Your first task is to write the part of your program that can read the file and interpret each of the two fields.
Part 1 – Static Branch Predictor
The first branch predictor to model is a static predictor. This will give you a baseline measure of branch predictions to compare with the dynamic method. The two policies that you should test are “always predict taken” and “always predict not taken”. As you process the trace file in your program, collect the information that will allow you to calculate the misprediction rate (the percentage of branches that were mispredicted) for these two simple schemes. With this information, answer the following questions.
Which of these two policies is more accurate (has fewer mispredictions)?
Based on what you know about common programming paradigms, what might explain the above result?
Part 2 – 2-Bit Bimodal Dynamic Branch Predictor (Figure 1)
The simplest dynamic branch predictor is a branch history table consisting of an array of 2n two-bit counters. Each counter includes one of four values as depicted in the following diagram:
To make a prediction, the predictor selects an entry from the table using the lower-order n bits of the instruction’s address (its program counter value). The direction of the prediction is made based on the value of the counter. Values 00 or 01 are predicted not taken; values 10 or 11 are predicted taken. The counter increments and decrements based on gray code counting. In gray code counting, only 1 bit changes between adjacent values.
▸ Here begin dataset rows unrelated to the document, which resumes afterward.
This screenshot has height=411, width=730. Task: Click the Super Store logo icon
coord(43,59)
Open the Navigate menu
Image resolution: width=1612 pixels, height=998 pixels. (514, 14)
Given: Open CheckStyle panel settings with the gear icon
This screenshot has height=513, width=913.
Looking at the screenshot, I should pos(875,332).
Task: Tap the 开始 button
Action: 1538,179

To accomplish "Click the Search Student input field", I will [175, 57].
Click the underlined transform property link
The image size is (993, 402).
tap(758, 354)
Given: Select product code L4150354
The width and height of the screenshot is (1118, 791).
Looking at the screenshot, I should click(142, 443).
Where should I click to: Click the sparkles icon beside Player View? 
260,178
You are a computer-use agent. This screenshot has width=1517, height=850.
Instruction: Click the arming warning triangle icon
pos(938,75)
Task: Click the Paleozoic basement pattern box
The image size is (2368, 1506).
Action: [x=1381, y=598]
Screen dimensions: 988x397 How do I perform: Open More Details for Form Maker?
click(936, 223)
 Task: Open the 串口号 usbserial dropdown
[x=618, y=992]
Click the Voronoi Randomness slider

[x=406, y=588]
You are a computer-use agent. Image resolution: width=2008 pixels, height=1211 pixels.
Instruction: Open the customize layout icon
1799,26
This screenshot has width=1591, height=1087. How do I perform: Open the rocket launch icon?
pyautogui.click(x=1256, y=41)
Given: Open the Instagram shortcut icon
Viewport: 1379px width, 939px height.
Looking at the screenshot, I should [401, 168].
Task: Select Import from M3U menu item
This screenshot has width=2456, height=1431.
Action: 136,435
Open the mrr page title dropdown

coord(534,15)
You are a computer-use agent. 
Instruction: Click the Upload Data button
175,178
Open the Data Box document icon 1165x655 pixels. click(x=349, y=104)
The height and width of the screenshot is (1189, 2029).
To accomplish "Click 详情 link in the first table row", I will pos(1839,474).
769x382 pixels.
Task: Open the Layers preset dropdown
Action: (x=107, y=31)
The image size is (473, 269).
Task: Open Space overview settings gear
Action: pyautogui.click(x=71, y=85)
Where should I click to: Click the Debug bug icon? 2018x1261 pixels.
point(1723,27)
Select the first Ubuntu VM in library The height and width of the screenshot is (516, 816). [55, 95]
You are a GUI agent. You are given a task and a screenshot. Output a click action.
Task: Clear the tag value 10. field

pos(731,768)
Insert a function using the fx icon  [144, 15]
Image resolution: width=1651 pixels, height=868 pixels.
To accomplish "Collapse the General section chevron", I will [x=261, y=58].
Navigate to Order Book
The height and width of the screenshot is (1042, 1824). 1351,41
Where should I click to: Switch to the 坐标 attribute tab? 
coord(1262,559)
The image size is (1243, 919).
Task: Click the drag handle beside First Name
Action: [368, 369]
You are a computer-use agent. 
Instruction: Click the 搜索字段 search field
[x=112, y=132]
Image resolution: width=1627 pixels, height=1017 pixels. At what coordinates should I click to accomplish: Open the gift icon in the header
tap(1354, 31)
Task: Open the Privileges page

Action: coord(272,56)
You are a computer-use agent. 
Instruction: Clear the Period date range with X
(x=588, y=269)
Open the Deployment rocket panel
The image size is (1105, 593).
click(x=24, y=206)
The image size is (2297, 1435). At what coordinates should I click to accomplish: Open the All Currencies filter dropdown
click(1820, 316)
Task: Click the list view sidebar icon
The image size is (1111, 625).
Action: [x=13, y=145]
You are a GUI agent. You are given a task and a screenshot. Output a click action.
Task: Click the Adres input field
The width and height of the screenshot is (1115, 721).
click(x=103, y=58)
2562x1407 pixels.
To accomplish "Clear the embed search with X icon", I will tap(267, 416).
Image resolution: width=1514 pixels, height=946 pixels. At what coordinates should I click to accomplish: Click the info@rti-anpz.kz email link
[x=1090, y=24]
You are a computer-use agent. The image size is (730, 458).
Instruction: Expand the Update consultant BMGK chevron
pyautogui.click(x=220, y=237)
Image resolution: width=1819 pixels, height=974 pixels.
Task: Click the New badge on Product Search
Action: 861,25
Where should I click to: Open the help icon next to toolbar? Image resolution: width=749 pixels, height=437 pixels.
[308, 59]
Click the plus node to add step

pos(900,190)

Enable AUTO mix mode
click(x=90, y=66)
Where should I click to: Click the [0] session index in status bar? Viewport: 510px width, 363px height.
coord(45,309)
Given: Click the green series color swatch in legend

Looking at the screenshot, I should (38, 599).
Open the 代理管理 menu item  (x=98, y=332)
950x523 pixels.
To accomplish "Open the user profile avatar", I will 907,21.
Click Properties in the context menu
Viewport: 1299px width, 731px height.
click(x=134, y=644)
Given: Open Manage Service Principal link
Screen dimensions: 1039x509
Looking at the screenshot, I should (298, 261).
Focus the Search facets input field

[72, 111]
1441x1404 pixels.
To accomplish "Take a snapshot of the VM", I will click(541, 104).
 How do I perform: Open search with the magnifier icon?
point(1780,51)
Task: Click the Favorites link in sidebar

After each branch (correctly predicted or not), the corresponding BHT entry is incremented or decremented to bias the counter toward the actual branch outcome (the outcome given in the trace file). As these are two bit saturating counters, decrementing a minimum counter or incrementing a maxed- out counter should not change its value. In other words, 00 is the lowest value and 11 is the maximum.
Although initialization doesn’t affect the results in any significant way, your code should initialize the predictor to “strongly not taken” (00).
Your program should be able to run multiple times varying the size of the branch history table on each run. Vary the size of the BHT from 128 to 16K entries. These sizes correspond to BHT index sizes of 7 to 14 bits.
Run your program to simulate varying sizes of predictors. Analyze the impact of predictor size on prediction accuracy. Generate a line plot of your results using MS Excel or some other graphing application. On the y-axis plot “percentage of branches mispredicted” (a metric in which smaller is better). Plot the log of the predictor size (the number of index bits) on the x-axis. By plotting the predictor size in terms of number of index bits, the x-axis becomes a log scale, which is what we want for this graph. Answer the following questions base on the data you collected:
Given a large enough predictor, what is the best misprediction rate obtainable by the bimodal predictor?
How large must the predictor be to reduce the number of mispredictions by approximately half as compared to the better of “always taken” and “always not taken”? Give the predictor size both in terms of number of counters as well as bytes.
At what point does the performance of the predictor pretty much max out or begin to decline? That is, how large does the predictor need to be before it basically captures almost all of the benefit of a much larger predictor.